I'm now working with dataset about anime. And I'm not sure how to describe what I want.. Just look, i got pd.series off all genres from dataset. And now i want to compare every genre with rating and maybe find some correlations. I mean, make a group for all titles with genre 'Comedy' for example and find it's mean rating, then compare it to the next group and so on. The problem that in the dataset every single title has more then one genre (that's why i converted it to Series via get_dummies).

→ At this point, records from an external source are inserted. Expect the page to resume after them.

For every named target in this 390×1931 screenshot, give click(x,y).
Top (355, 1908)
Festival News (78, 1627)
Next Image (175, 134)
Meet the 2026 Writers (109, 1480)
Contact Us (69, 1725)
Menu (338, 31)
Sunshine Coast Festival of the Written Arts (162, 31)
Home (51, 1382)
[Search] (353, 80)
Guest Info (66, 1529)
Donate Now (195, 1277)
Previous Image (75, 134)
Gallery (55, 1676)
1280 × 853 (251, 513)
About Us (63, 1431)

And now i don't know what i have to do to reach ma goal, maybe you can suggest something to me?
CodePudding user response:
A first step to begin is to explode
your column Genre
like this:
df = df.assign(Genre=df['Genre'].str.split(',')).explode('Genre')
print(df)
# Output
Anime Genre
0 Death Note Mystery
0 Death Note Supernatural
0 Death Note Suspense
1 Shingeki no Kyojin Action
1 Shingeki no Kyojin Drama
1 Shingeki no Kyojin Fantasy
1 Shingeki no Kyojin Mystery
Setup a MRE:
data = {'Anime': ['Death Note', 'Shingeki no Kyojin'],
'Genre': ['Mystery,Supernatural,Suspense', 'Action,Drama,Fantasy,Mystery']}
df = pd.DataFrame(data)
print(df)
# Output
Anime Genre
0 Death Note Mystery,Supernatural,Suspense
1 Shingeki no Kyojin Action,Drama,Fantasy,Mystery